FLEXIBILIZAÇÃO E OUTROS ENGODOS
Ronald Soares
Arrefecido pela conquista do penta, desvalorização galopante do real, aumento avassalador do risco Brasil e as constantes e incrivelmente mutantes pesquisas eleitorais, o debate sobre a flexibilização da legislação trabalhista está nos seminários, revistas especializadas, nos jornais e nas universidades.
No entanto, pensando bem, tal debate deveria ser conduzido de outra forma porque, na realidade, acredito que não existe nenhum país no mundo, pelo menos no rol daqueles que se dizem civilizados, onde o trabalhador é menos protegido e onde a legislação trabalhista tenha alcançado um índice maior de flexibilização do que o Brasil.
Desde 1988, mais precisamente, desde a Constituição-cidadã, que o trabalhador brasileiro, embora tenha um elenco de direitos previstos a nível constitucional(art.7o e seus incisos), viu-se metido num olho de furacão sem precedentes.
Aliás, a derrocada lenta das conquistas sociais dos trabalhadores vem se processando há muito tempo, bem antes das tentativas hodiernas, quando nós ainda estávamos sob o regime militar, com a intenção visível do governo de acabar com a estabilidade, o que provocou um amplo debate nacional, culminando por vir o FGTS a sufocar obliquamente a garantia de permanência no emprego que fora conquistada pelo assalariado brasileiro.
Voltando à Constituição, temos logo no inciso I, a porta escancarada para a total flexibilização da legislação laboral neste país, verbis:
Art.7o ............................................................................................................................................................................................................................
I – relação de emprego protegida contra despedida arbitrária ou sem justa causa, nos termos de lei complementar, que preverá indenização compensatória, dentre outros direitos.;
Ocorre que os anos passaram, a lei complementar nunca foi elaborada e o contrato de trabalho, neste país, pode ser denunciado desmotivadamente, como se o trabalhador fosse algo descartável e sem a menor dignidade, passando por cima de outros dispositivos constitucionais, notadamente, art. 1o, II, III, IV.; art. 3o, I, II, III, e IV.; art. 6o, todos da Constituição Federal, para só citar alguns.
Ora, se o empregador pode, ante a ausência da lei complementar, romper o liame empregatício ao seu talante, como fica a legislação infraconstitucional, verbi gratia, a CLT, se o empregado, vivendo em constante desequilíbrio não pode usufruir dos direitos constitucionalmente previstos, porém não assegurados.
Parece, portanto, muito estranho este debate em torno da prevalência do acordado sobre o legislado, sobre flexibilização dos direitos dos trabalhadores.

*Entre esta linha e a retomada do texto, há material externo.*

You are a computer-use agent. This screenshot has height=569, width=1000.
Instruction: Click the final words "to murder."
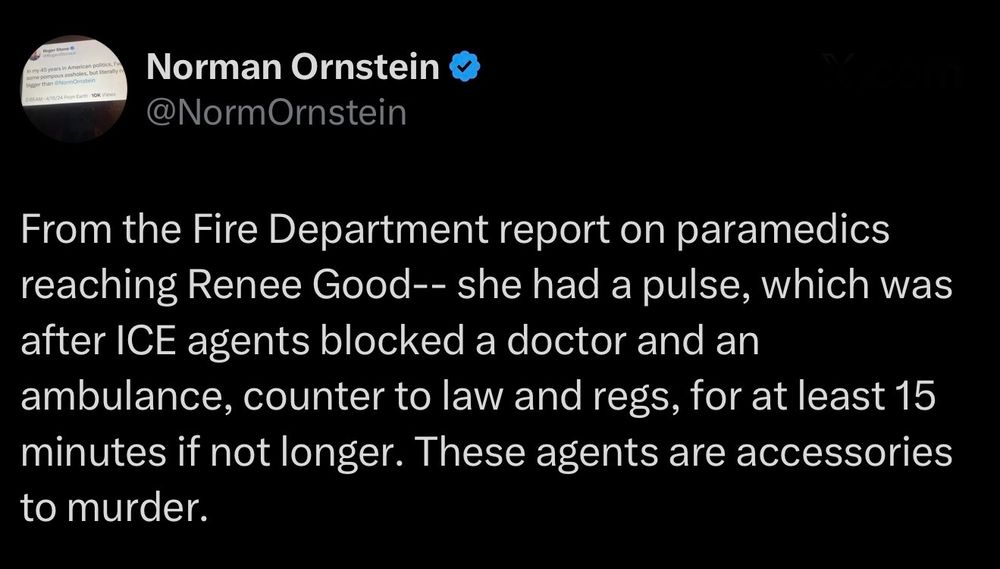click(113, 508)
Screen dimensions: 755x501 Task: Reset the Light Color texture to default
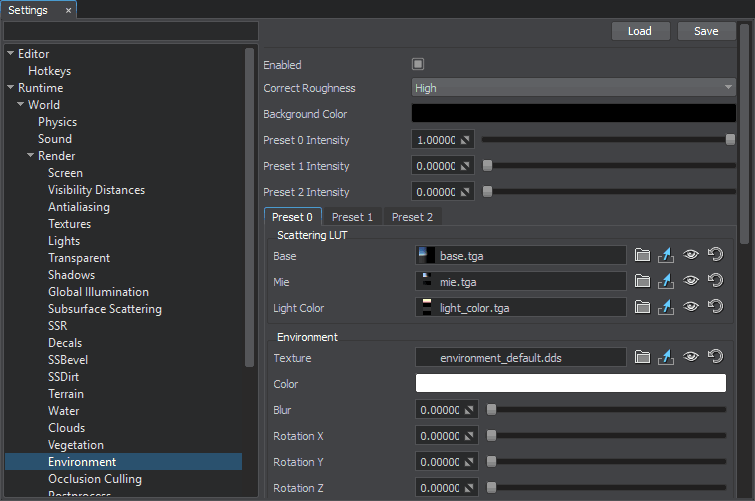coord(715,307)
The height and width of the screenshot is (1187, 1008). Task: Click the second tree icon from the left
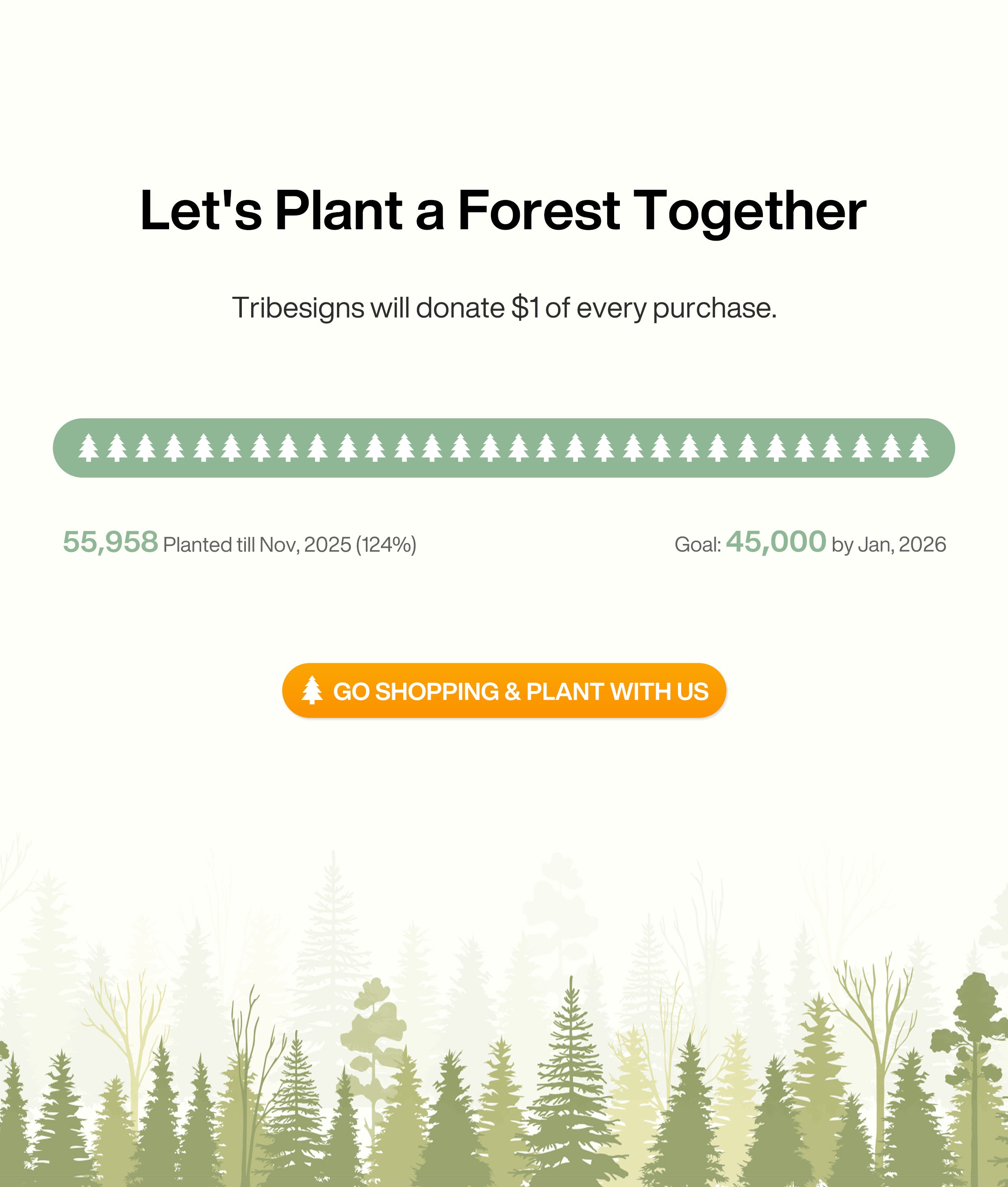(117, 448)
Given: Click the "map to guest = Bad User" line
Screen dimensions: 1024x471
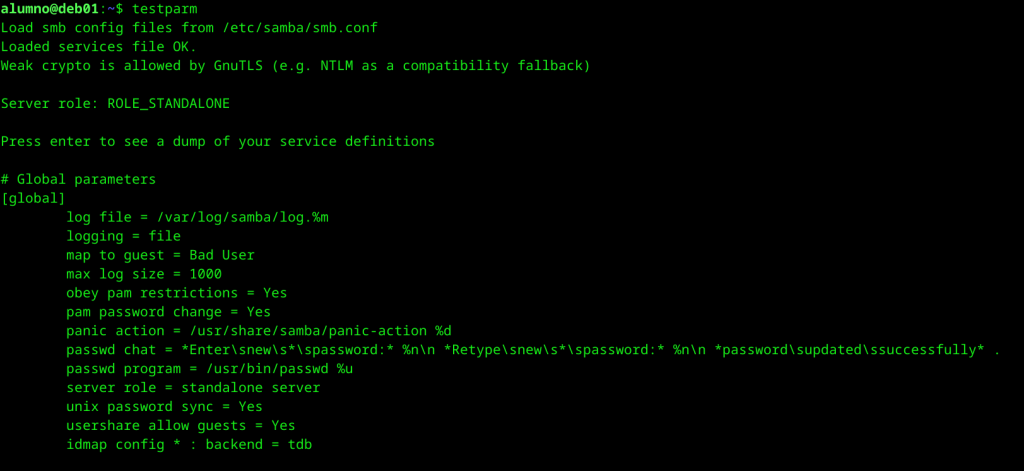Looking at the screenshot, I should coord(160,255).
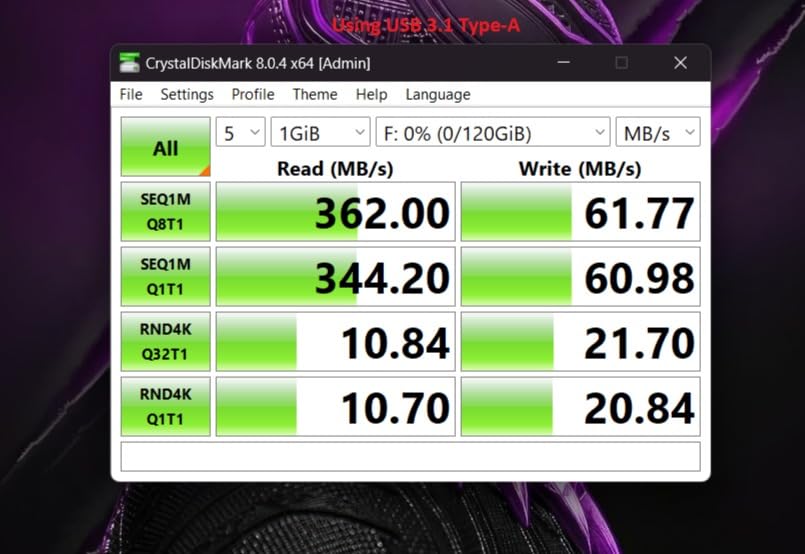Image resolution: width=805 pixels, height=554 pixels.
Task: Click the 61.77 sequential write result
Action: [580, 212]
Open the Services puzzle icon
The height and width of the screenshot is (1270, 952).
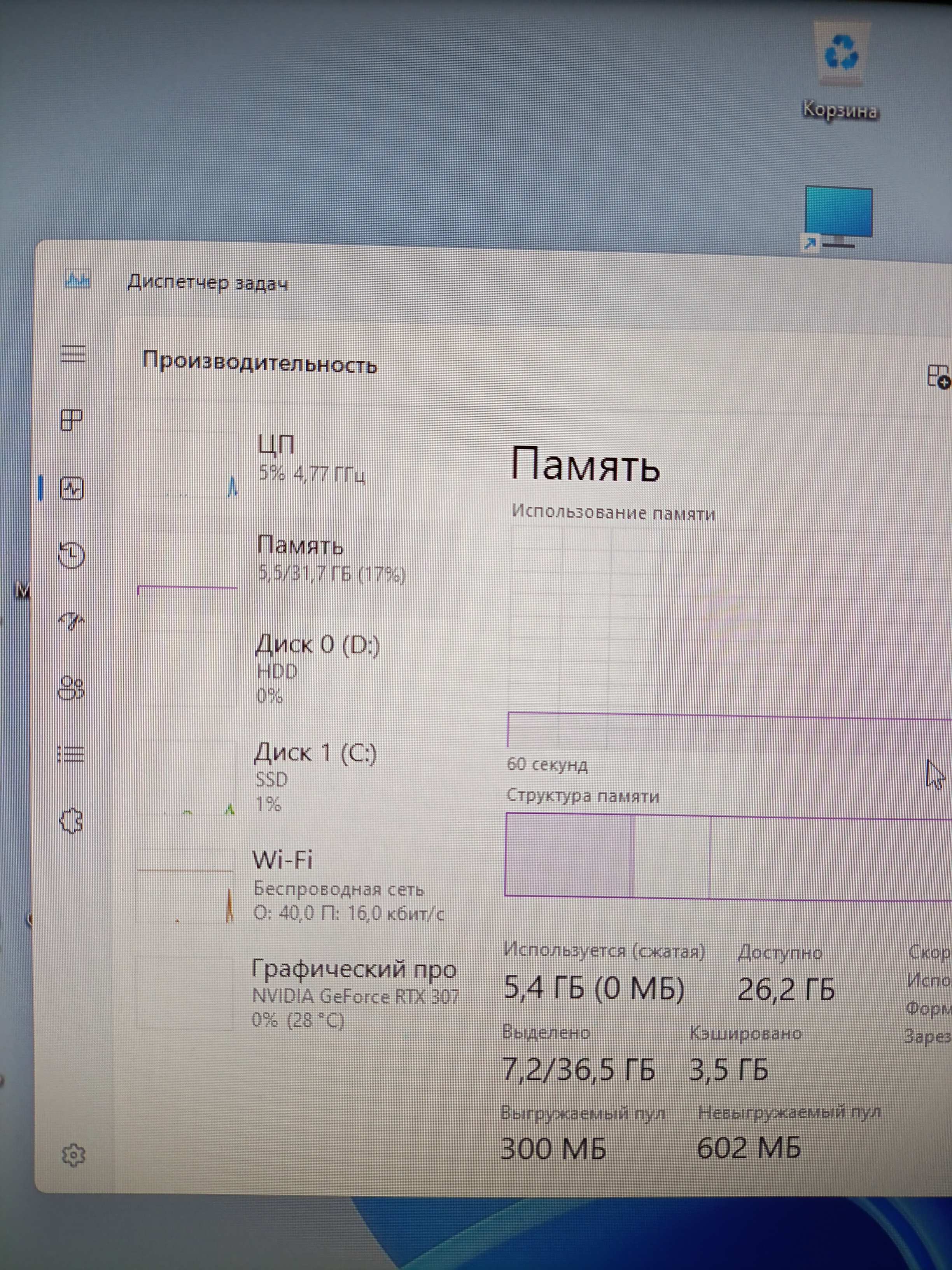72,822
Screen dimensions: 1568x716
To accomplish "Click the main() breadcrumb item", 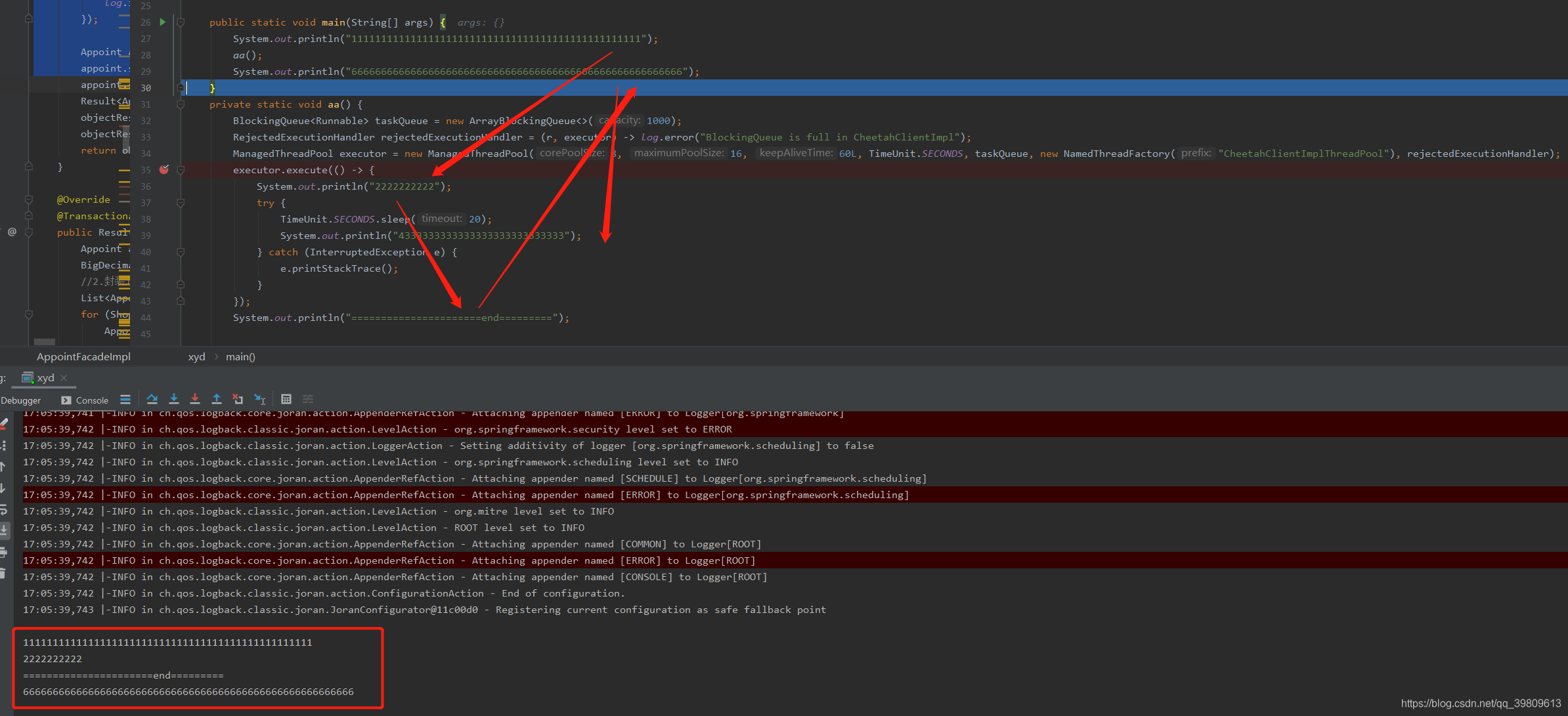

A julgar pela propaganda intensa que o governo utilizou há alguns meses atrás, não deve vir nada de bom, uma vez que as teses neoliberais já são por demais conhecidas e o reinado atual é exatamente do Senhor Mercado, dono do mundo, ditador das regras em todos os quadrantes da terra.
Flexibilizar o que já é tão frágil e tão flexibilizado é comportamento equivalente á política de terra arrasada, utilizada por determinados exércitos de países invadidos, a Rússia, por exemplo, que preferiam extinguir as colheitas através de incêndios, mesmo sendo obrigados a passar, a ter que repartir sua fartura com o inimigo. Só que o assalariado nacional já não tem fartura, porque o salário encolhe cada dia que passa(este fenômeno ocorre até mesmo nos países ricos) e não há gordura alguma para ser queimada.
Nos chamados países de primeiro mundo, as funções mais simples são agora ocupadas por imigrantes, que são menos exigentes com relação a salário e seu sujeitam a trabalhar dentro de um horário mais elástico sem maiores reivindicações, notadamente os que não possuem visto de permanência, ou seja, estão em situação de ilegalidade perante a imigração.
Então, procurando justificar e contar com o apoio da população, o governo começou a inundar a mídia com uma propaganda maciça a favor da modificação dos dispositivos contidos na CLT, entoando loas às negociações, que vivemos em um país de pessoas conscientes e o assalariado não é nenhum mentecapto que precisa de assistência ou proteção legal para a garantia dos seus direitos. É uma falácia, trombetear tais vantagens, quando sabemos que numa reunião em que estão lado a lado a raposa e as galinhas, já sabemos por antecipação que vai dominar o repasto.